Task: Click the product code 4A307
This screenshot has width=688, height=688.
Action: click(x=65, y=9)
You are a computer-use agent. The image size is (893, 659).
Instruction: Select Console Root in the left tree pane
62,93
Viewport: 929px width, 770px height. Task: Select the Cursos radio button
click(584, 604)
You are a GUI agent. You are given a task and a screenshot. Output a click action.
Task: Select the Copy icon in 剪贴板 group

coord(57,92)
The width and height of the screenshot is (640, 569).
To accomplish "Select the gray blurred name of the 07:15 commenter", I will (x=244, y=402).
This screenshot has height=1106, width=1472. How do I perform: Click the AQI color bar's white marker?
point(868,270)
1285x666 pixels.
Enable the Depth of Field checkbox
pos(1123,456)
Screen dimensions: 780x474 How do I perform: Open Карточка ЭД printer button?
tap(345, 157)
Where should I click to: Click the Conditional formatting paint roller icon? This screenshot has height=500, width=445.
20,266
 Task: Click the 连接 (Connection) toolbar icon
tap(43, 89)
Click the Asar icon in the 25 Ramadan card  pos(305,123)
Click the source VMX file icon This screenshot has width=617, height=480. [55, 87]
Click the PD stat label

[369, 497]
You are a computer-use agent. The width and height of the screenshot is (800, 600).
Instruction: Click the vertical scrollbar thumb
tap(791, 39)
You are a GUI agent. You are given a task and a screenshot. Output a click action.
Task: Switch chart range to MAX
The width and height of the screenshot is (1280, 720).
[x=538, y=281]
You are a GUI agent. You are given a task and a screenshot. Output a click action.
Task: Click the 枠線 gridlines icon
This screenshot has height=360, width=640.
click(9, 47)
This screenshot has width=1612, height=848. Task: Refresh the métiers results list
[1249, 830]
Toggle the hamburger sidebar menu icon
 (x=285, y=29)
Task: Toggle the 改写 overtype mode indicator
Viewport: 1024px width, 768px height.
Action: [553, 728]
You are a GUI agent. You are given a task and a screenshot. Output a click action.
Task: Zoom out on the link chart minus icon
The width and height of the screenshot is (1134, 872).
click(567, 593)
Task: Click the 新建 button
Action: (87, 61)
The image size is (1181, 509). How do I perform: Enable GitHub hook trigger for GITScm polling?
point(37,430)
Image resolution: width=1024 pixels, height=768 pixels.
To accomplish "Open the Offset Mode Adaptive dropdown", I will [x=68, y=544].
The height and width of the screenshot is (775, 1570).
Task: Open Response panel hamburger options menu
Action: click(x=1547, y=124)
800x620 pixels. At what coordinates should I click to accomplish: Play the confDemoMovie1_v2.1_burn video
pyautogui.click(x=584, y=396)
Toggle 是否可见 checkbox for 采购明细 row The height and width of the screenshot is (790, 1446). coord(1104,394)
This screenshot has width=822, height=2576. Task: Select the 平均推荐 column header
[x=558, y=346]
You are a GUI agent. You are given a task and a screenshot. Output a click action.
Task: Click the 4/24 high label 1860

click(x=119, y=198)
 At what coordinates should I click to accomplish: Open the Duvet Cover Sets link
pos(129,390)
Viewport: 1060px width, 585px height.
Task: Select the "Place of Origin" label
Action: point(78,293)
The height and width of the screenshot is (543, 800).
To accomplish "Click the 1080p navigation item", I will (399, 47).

**To do:** Wherever the string "computer" occurs in the data, copy the line that holds it.

**Output:**
You are a computer-use agent. The image size is (893, 659).
You are a computer-use agent. The width and height of the screenshot is (800, 600).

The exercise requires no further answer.